Task to complete: Begin with the line that holds "Viewport: 282px width, 199px height.". Output it and all remaining lines of the material, verbatim, ending with the last.

Material to process:
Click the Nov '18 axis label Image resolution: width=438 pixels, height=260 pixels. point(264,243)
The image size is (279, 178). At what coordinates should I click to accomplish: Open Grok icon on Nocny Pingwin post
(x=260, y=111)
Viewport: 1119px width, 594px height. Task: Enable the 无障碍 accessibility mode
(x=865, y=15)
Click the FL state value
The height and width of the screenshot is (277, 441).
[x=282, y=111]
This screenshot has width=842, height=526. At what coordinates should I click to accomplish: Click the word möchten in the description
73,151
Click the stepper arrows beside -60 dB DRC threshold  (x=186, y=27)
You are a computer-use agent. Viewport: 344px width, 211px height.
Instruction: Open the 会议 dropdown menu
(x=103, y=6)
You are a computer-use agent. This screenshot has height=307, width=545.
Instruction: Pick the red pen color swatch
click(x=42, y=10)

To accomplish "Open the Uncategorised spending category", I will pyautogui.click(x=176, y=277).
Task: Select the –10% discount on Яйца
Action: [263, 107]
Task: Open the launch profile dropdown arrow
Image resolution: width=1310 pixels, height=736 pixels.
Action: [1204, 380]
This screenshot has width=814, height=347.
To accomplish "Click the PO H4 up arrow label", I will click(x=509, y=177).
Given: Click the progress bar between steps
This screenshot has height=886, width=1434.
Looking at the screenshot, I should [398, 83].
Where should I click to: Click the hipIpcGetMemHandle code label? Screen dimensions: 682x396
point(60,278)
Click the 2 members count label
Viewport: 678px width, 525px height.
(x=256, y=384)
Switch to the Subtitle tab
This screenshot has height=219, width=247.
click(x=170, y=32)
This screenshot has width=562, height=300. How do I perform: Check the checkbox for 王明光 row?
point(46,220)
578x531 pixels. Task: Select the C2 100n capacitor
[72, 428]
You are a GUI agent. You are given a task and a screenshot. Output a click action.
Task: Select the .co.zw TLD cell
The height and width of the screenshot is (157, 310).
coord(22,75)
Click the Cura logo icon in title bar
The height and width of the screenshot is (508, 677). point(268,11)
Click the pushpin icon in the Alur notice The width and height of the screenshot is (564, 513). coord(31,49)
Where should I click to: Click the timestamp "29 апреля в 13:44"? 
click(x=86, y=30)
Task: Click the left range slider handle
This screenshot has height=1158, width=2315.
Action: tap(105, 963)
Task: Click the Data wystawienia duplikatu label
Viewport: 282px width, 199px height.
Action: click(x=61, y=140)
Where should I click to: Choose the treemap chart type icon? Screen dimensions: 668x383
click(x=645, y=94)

Result below:
Viewport: 282px width, 199px height.
Action: click(x=61, y=140)
Where should I click to: Choose the treemap chart type icon? Screen dimensions: 668x383
click(x=645, y=94)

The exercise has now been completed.